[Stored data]
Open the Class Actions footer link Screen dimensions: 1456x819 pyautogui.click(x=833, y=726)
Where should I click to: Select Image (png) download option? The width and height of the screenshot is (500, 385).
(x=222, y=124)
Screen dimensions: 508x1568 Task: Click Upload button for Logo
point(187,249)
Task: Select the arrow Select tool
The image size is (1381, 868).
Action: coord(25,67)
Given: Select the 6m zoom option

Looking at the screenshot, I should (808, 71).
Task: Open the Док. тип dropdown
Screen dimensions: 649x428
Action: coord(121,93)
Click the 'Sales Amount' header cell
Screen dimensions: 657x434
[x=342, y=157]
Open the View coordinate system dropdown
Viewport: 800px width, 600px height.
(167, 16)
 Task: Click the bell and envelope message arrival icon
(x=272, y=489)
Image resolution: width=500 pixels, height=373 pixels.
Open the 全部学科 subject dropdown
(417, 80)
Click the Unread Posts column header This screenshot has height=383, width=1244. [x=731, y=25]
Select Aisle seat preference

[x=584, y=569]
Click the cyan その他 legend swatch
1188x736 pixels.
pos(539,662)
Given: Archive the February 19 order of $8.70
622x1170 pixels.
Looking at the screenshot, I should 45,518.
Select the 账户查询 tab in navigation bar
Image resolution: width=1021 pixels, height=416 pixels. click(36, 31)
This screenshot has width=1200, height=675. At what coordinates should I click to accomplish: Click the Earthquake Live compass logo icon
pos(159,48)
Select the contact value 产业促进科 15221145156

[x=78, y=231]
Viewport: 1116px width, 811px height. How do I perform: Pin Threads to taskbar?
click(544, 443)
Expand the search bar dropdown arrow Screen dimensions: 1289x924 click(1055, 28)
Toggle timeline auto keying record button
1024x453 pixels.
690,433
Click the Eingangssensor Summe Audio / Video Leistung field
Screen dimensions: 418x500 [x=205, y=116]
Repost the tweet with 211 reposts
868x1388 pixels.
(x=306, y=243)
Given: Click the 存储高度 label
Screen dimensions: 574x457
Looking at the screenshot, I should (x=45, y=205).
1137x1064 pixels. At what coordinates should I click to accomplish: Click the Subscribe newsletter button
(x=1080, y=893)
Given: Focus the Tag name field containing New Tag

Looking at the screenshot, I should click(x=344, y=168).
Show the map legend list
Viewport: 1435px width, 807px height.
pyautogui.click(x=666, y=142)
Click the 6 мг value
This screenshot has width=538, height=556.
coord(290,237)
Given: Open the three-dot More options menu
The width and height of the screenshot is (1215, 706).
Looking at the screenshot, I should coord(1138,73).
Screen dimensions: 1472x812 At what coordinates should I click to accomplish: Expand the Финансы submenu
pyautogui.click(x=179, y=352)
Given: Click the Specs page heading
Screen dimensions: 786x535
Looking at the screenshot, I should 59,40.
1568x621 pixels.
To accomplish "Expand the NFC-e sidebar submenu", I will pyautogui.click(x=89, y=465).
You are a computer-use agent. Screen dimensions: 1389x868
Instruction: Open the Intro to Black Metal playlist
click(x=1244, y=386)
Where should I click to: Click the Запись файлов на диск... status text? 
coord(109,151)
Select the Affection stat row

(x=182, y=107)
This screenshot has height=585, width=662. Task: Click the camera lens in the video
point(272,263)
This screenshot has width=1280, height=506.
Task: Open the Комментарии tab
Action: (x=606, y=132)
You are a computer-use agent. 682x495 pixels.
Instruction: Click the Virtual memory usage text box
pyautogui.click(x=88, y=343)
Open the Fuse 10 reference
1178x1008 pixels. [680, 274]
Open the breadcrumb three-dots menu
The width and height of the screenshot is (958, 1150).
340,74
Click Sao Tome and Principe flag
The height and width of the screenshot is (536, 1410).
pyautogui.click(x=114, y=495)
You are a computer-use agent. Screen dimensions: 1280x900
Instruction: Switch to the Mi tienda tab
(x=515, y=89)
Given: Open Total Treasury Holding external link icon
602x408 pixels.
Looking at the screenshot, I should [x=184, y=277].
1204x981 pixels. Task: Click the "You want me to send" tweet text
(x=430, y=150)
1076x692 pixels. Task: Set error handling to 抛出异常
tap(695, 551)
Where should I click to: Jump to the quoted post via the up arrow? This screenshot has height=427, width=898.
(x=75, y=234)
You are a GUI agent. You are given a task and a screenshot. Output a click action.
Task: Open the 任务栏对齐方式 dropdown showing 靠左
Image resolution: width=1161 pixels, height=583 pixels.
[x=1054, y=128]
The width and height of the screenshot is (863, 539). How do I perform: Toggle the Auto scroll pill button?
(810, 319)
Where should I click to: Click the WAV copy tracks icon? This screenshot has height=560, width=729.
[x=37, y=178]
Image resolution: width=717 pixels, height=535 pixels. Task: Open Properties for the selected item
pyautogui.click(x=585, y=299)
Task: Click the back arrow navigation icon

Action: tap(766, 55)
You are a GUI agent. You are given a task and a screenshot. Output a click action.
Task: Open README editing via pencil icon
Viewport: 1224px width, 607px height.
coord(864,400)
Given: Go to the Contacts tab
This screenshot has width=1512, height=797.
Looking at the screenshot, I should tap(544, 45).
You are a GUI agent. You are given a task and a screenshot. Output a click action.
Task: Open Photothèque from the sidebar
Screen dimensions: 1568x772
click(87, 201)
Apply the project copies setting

INSTRUCTIONS TO FOLLOW
From the data above, say how many lines include "link", and write nothing but the number.

WORKED SOLUTION
2